What firearms (any) are you hoping to add over the next few months? ... or years?

This could include rifles, shotguns and of course pistols.


----------



## muckaleewarrior (Aug 10, 2014)

Walther 99AS, CZ75 P-01, and Glock 19. In that order, then maybe not and probably over the next 12 months or so.


----------



## TAPnRACK (Jan 30, 2013)

Personally, i'm hoping to add one of the following:

Sig SSG 3000 .308 (Patrol 18" )
FN SLP MK1 
Sig P320 Carry Model
Sig 1911-22 (.22lr) Camo

I'd love to add another long gun that can produce 1/2" groups @ 100yrds... nothing more relaxing than some long range shooting. Most competant shooters can get 3"-5" groups out to 700 yards with the SSG 3000.









... and the FN would be a nice edition if I ever choose to do some 3 Gun comps... and would make a great edition to the home defense collection... plus autoloader shotguns are very fun to shoot.









The P320 is not such a big deal as I have plenty of handguns that I could & should spend more quality time with. It'll get purchased, just not high on my priority list right now.









The Sig 1911-22 (Camo Edition) is another one i have my eye on... each pistols camo is different. Don't have a .22lr yet and this one would be cool since I also have not picked up a 1911 either... 2 birds with 1 stone.









If I end up with the SSG 3000 i'll be done for a while since i'll want to get some nice glass on it (scope) which will probably run the same price as the rifle, lol. A can on the end would be even better.

Decisions, decisions....


----------



## GCBHM (Mar 24, 2014)

TAP, I have the HK VP9 on order now, with night sights and three hi-cap mags. I think next on my agenda will be a Colt M4 .22LR for my little girl for Christmas, but for myself, my next purchase will likely be either the Sig P320 or the Remington 870 tac shotgun. That will do it for this year I'm sure. 

I think I will also go for the P320 carry as well. My acquisitions for next year's forecast to be as follows:

1. Remington 700 .308 with scope.
2. Either the Sig P320 or Remington 870 from above.
3. Sig Sauer P226 MK25
4. HK 416 with scope (depending on budget).


----------



## TAPnRACK (Jan 30, 2013)

Look into the Rem 870 Magpul shotgun... it has a beautiful, durable ceracoat instead of the standard finish, ghost ring sights... and of course, Magpul stock and foregrip.
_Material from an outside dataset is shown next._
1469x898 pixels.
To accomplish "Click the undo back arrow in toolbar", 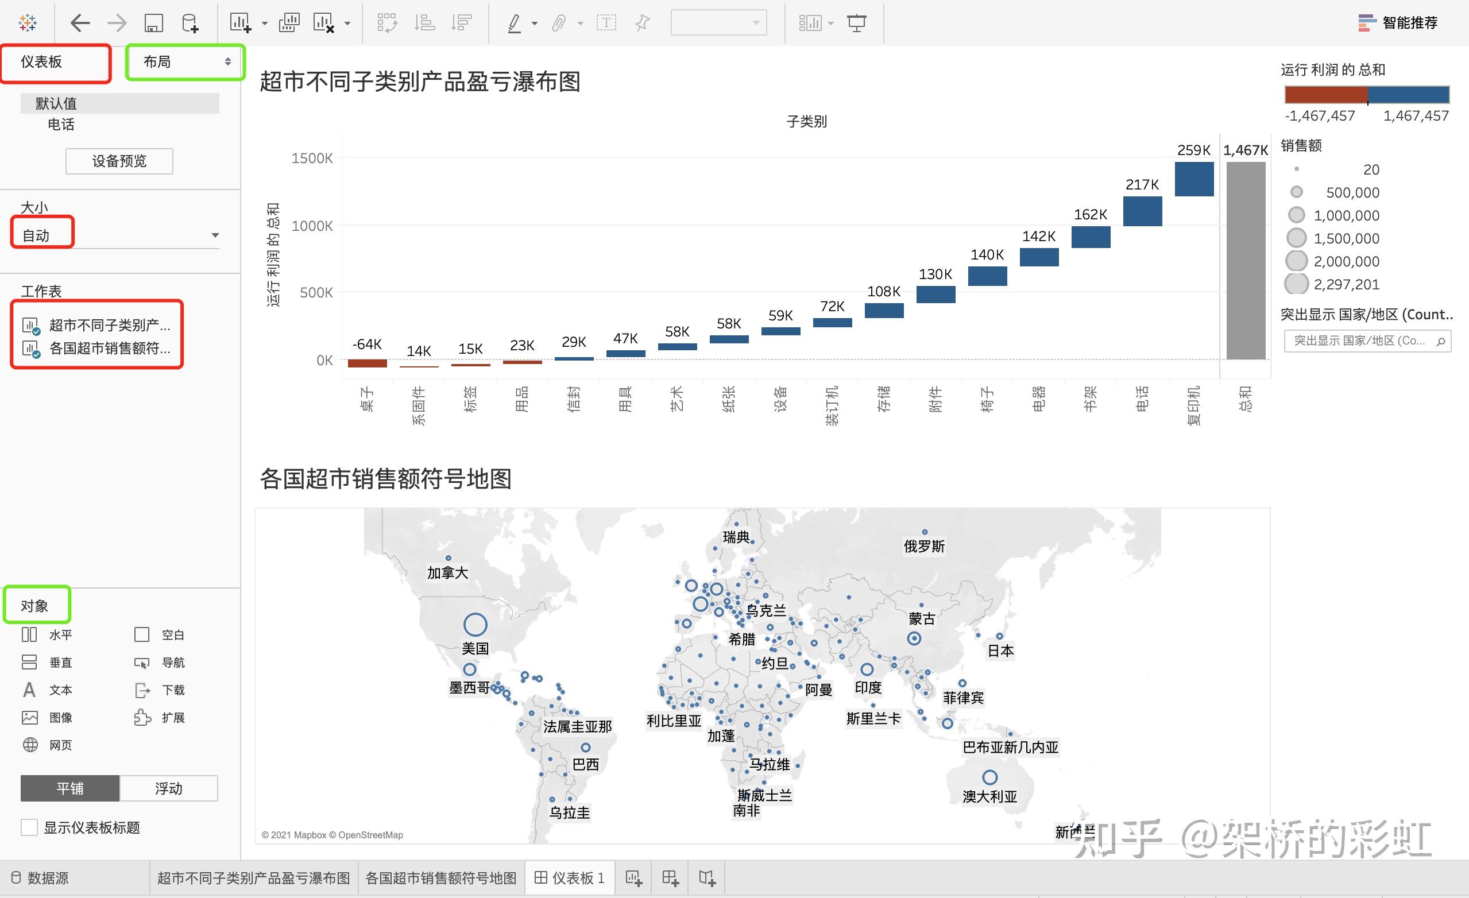I will [x=80, y=23].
A little pricier than the standard 870... but worth it imo.


----------



## GCBHM (Mar 24, 2014)

Oh, I've had my eye on it along with a few other models. It is a good looking gun, no doubt!


----------



## paratrooper (Feb 1, 2012)

I'm good.................:smt033


----------



## rustygun (Apr 8, 2013)

I have been thinking about the "performance center" S&W 1911 with the 5" barrel. I am not sure it is worth the $1300 price tag though. My local gun shop had one in their case I held it felt really good in the hand. Definitely not something you would find in the rent case at the local range if you would want to try one. I have also been thinking of getting some type of AR. I would also like to have a Dillon reloader. I may also need a second job.


----------



## Gruesome (Apr 30, 2013)

CZ P 09 Duty in 40 cal.


----------



## Steve M1911A1 (Feb 6, 2008)

My Wish-List:
Better arthritis medication, so's I can shoot more, more comfortably.
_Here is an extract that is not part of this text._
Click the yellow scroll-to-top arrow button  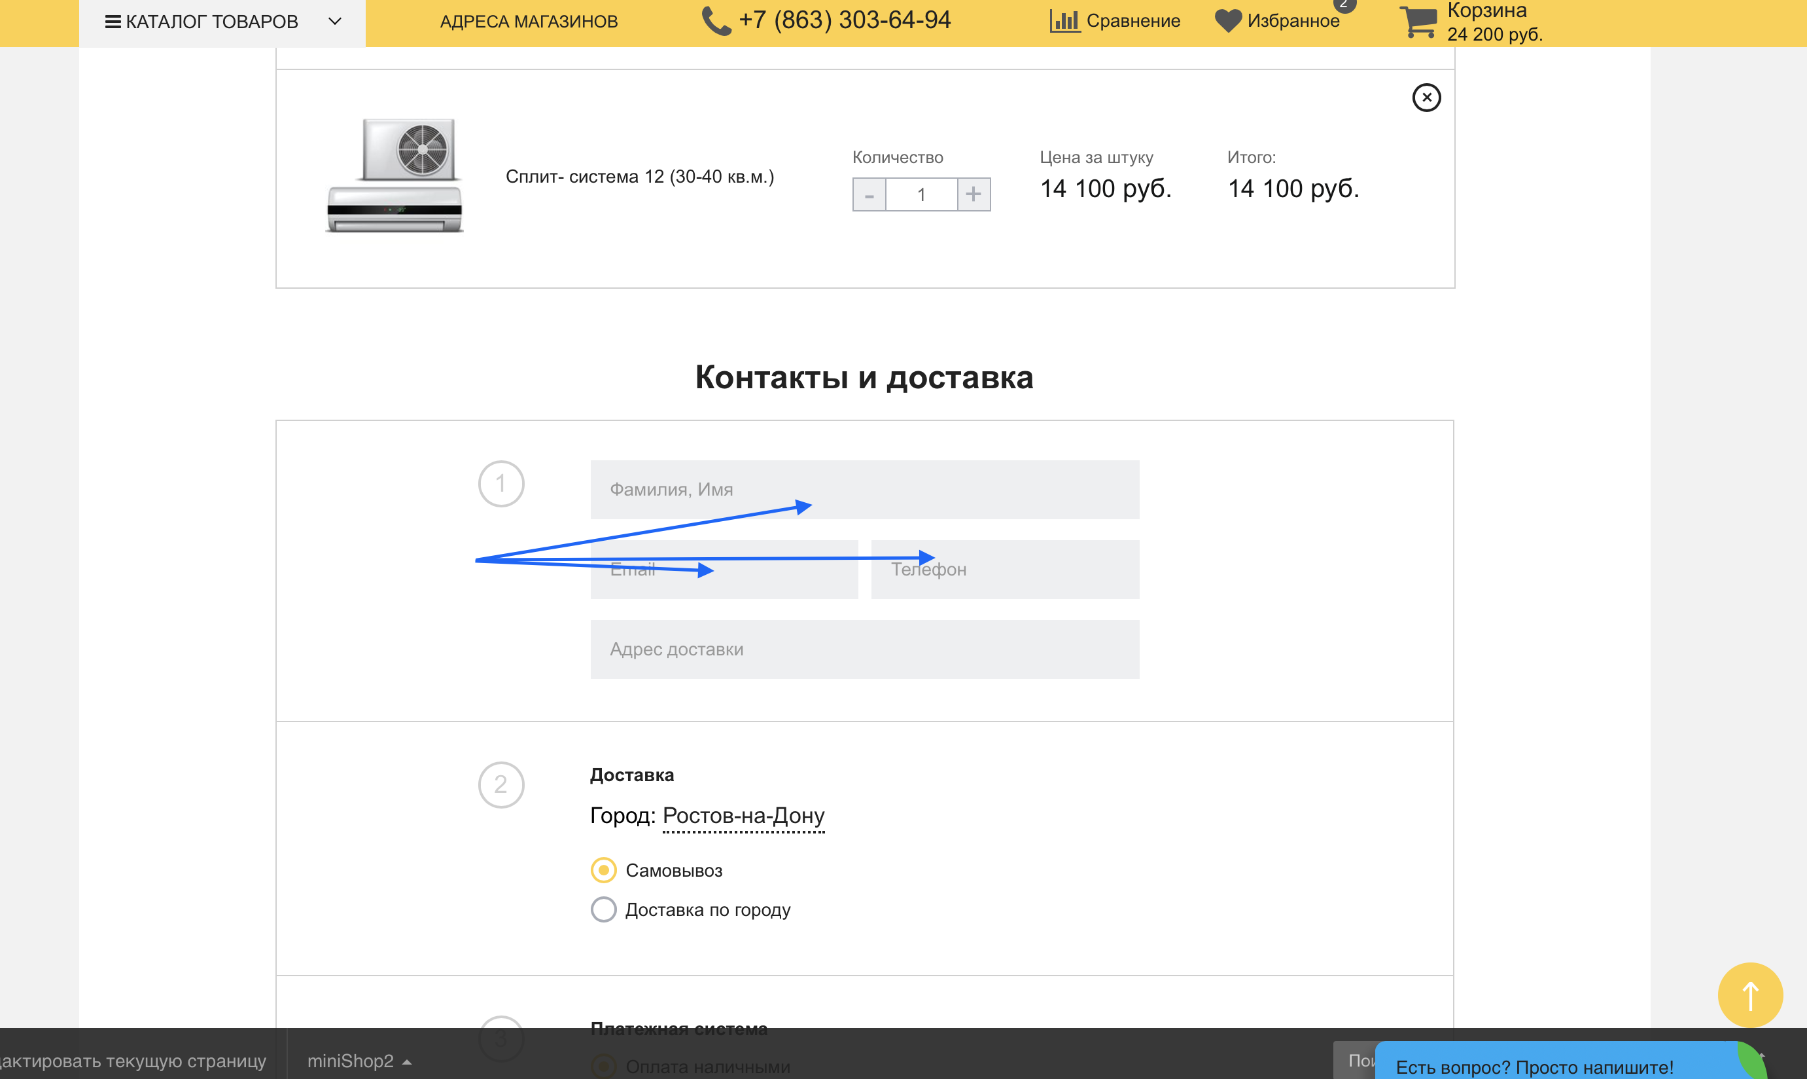point(1750,995)
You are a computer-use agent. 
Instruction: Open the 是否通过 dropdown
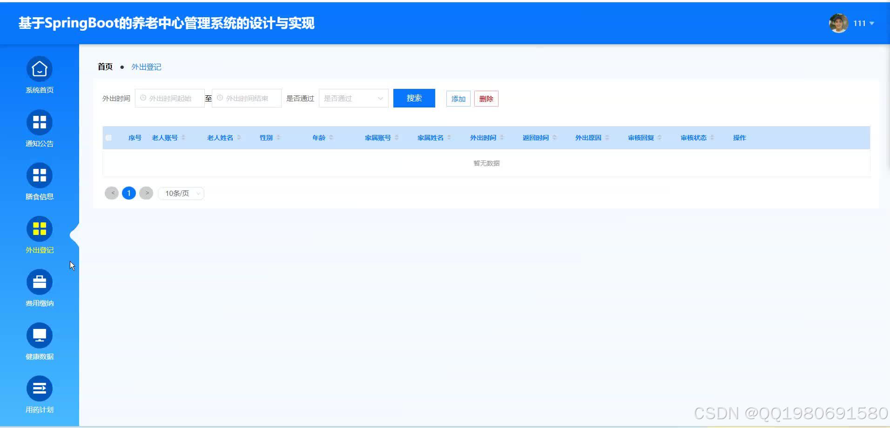353,98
I've got all of the guns I'll ever need.
Enough ammunition, too.


----------



## paratrooper (Feb 1, 2012)

Steve M1911A1 said:


> My Wish-List:
> Better arthritis medication, so's I can shoot more, more comfortably.
> 
> I've got all of the guns I'll ever need.
> Enough ammunition, too.


Yup......one w/o the other (guns / ammo) isn't much good.

Never bought a gun unless I had ammo for it. And.....never bought ammo that I didn't have a gun to shoot it with.
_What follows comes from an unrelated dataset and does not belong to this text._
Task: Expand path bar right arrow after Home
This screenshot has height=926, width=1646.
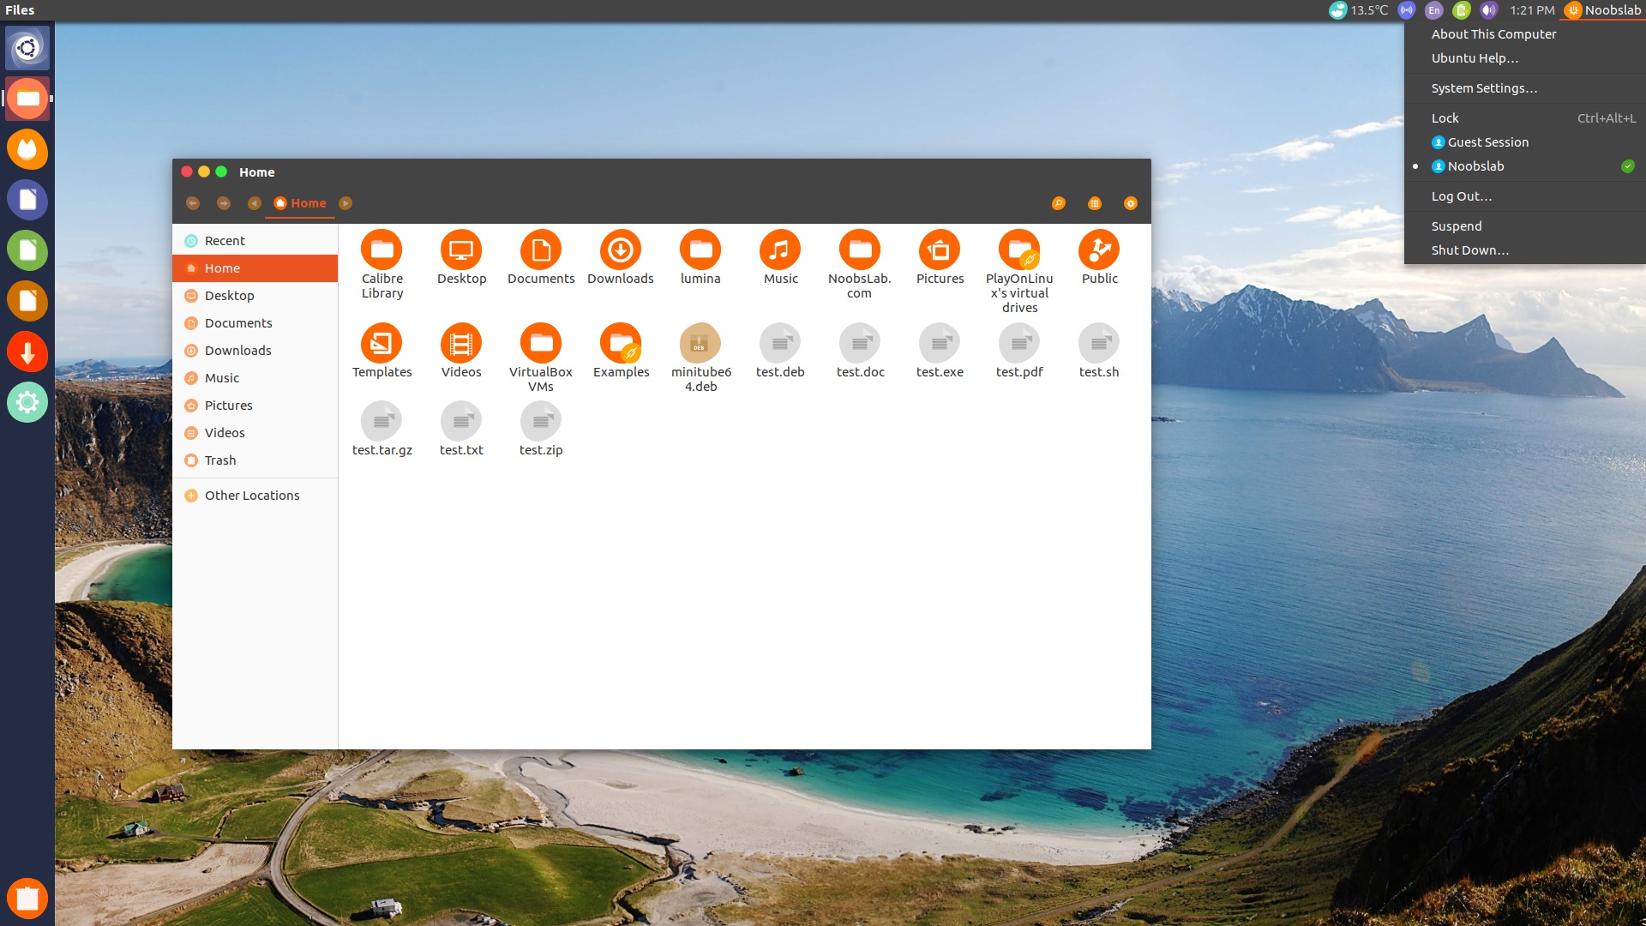Action: tap(345, 203)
Okay, okay.....so there were a couple of times I bought some ammo that didn't fit any firearm I had. The next day or so, I went out and bought said firearm. :smt1099


----------



## TAPnRACK (Jan 30, 2013)

I bought some CCI .22lr (300rd box) last week since they just got some in at Bass Pro. Wife was wondering why since I don't have a .22 yet.... yet.


----------